BEGIN RECORDED INFORMATION

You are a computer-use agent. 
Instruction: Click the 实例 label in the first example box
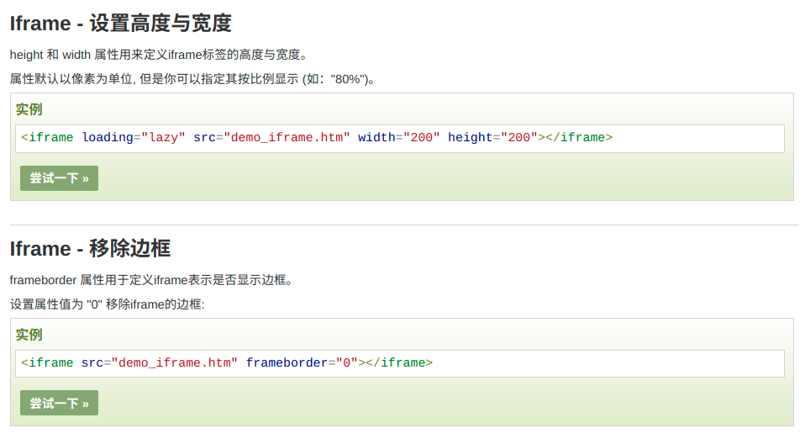29,109
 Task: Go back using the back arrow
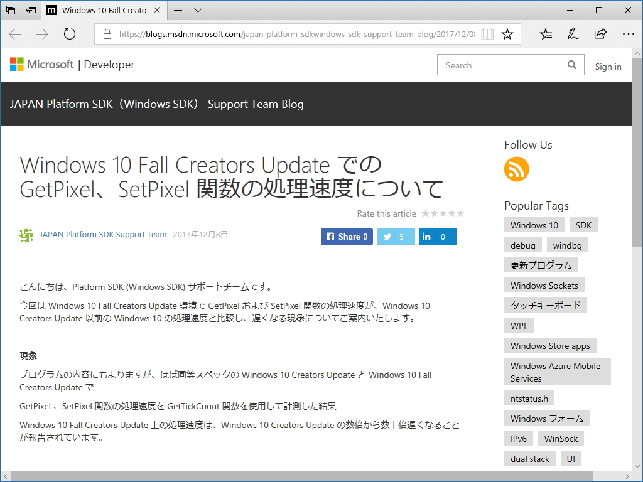coord(14,34)
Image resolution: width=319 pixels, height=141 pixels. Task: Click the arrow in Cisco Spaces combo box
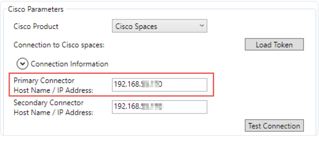tap(201, 26)
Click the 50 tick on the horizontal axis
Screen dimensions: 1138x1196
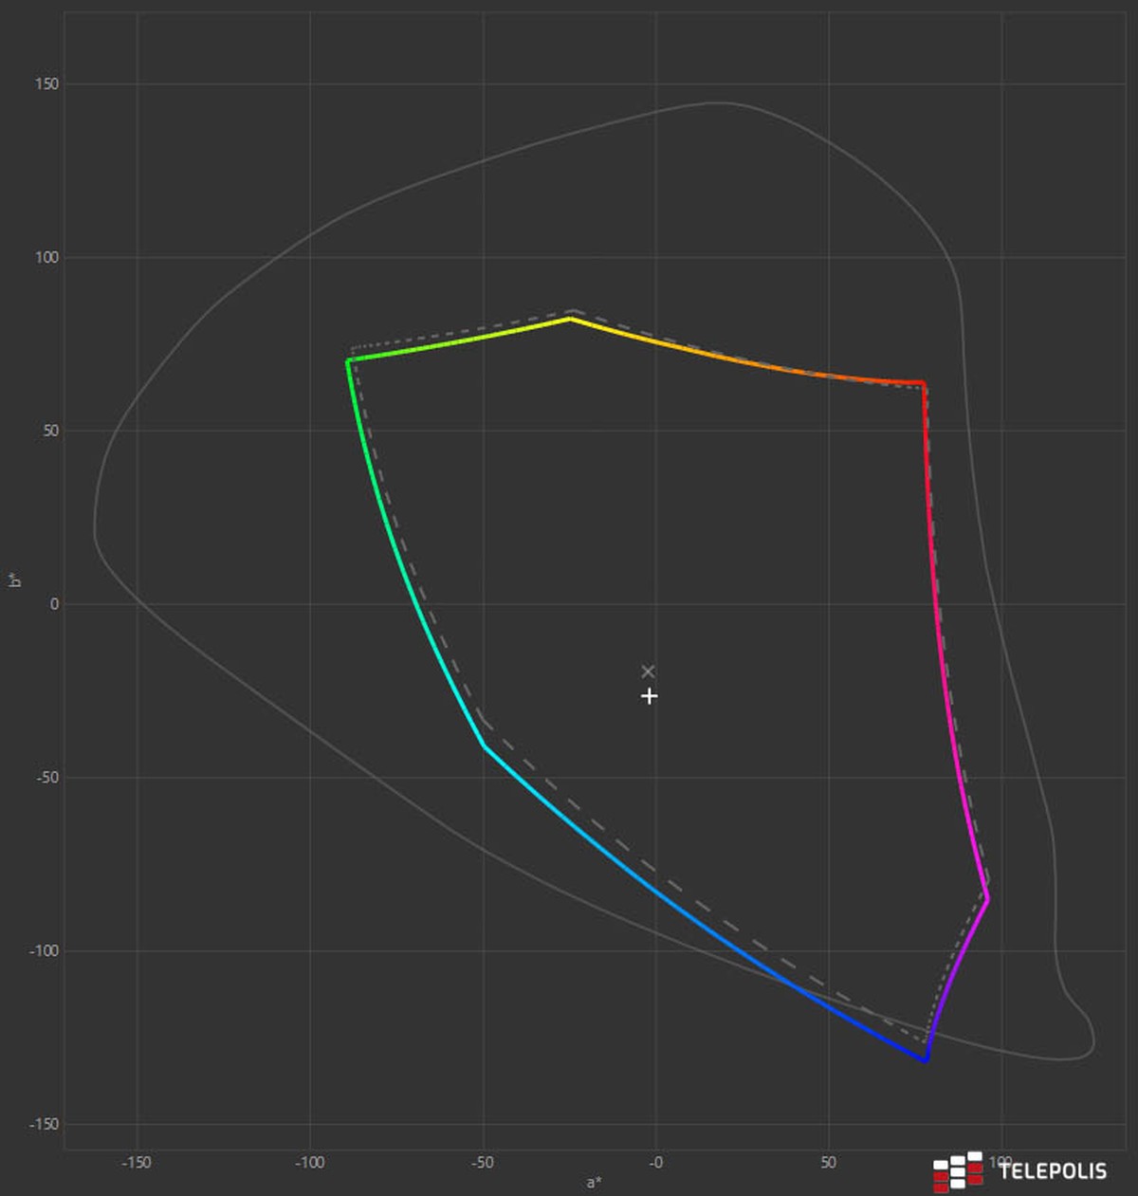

END RECORDED INFORMATION

TASK REQUIREMENTS -> Will you repeat the material above, but only from the line containing "Task: Go back using the back arrow" through its last line, exactly and without the pictures?

EXERCISE ANSWER ->
 Task: Go back using the back arrow
coord(14,34)
Image resolution: width=319 pixels, height=141 pixels. Task: Click the arrow in Cisco Spaces combo box
tap(201, 26)
Click the 50 tick on the horizontal axis
Screen dimensions: 1138x1196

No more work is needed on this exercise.